───── Given information
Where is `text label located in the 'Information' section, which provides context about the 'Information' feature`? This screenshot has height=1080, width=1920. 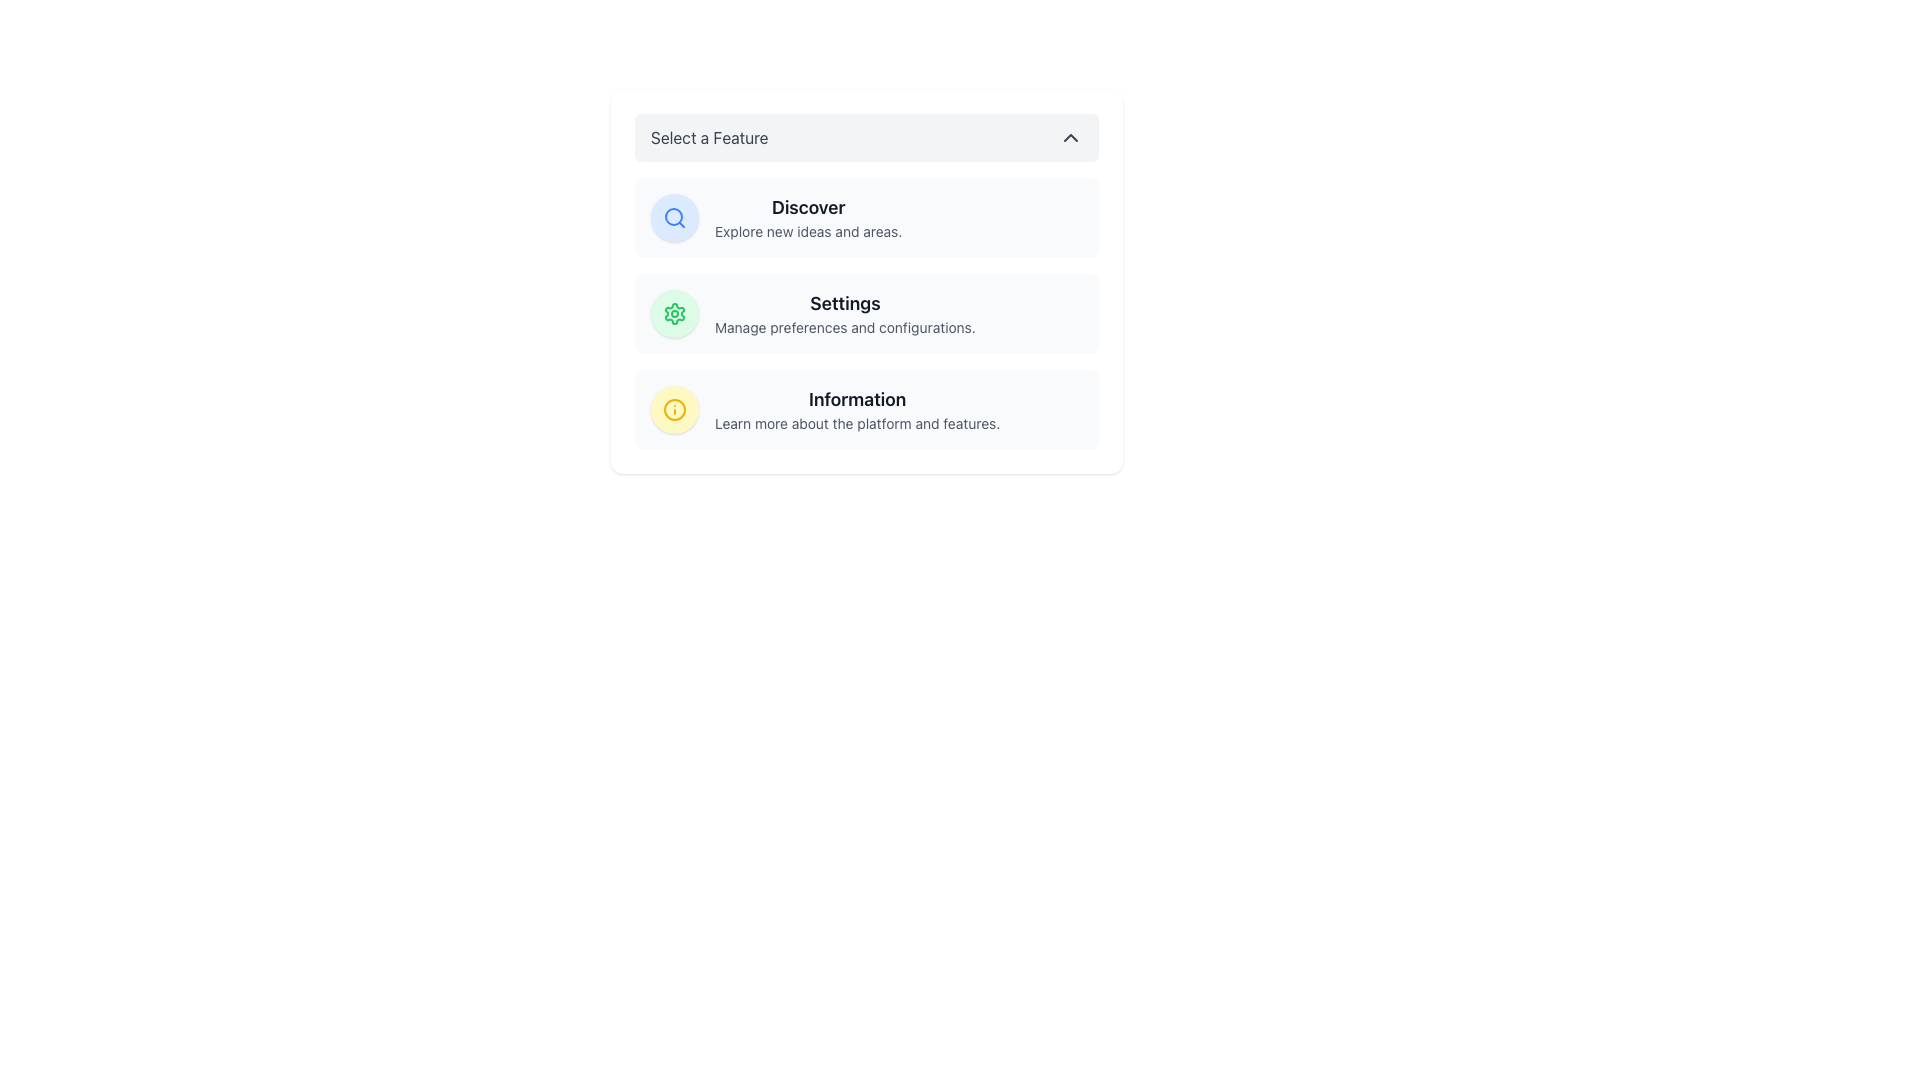 text label located in the 'Information' section, which provides context about the 'Information' feature is located at coordinates (857, 423).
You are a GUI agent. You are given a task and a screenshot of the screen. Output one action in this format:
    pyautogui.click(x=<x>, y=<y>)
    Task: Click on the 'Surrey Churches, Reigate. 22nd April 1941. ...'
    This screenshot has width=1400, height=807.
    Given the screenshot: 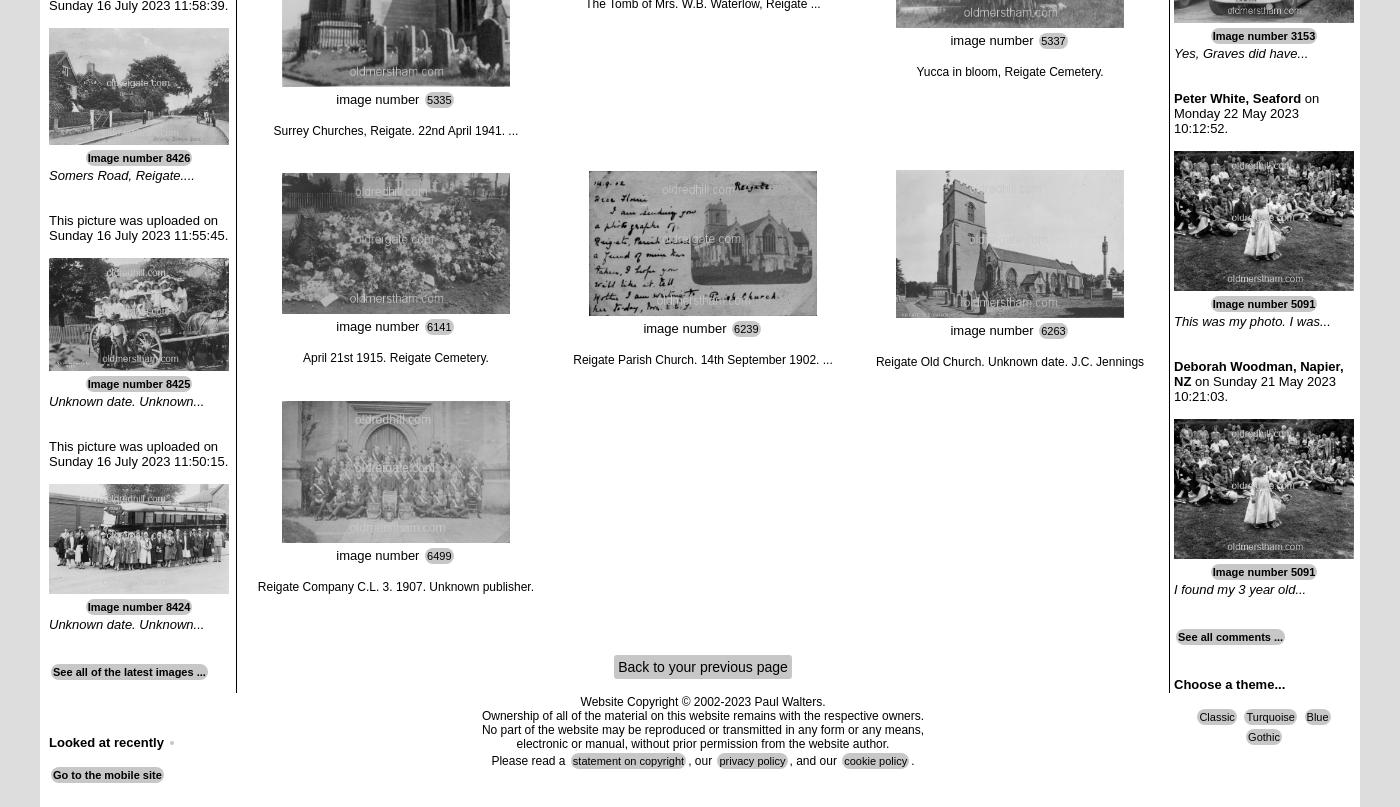 What is the action you would take?
    pyautogui.click(x=395, y=129)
──────────
* _Objective_: Reproduce the lines from the line with "You are a GUI" to the line with "This screenshot has width=1400, height=807.", substituting "screen capture" for every occurrence of "screenshot" and leaving all other text unchanged.

* _Solved problem_:
You are a GUI agent. You are given a task and a screen capture of the screen. Output one action in this format:
    pyautogui.click(x=<x>, y=<y>)
    Task: Click on the 'Surrey Churches, Reigate. 22nd April 1941. ...'
    This screen capture has width=1400, height=807.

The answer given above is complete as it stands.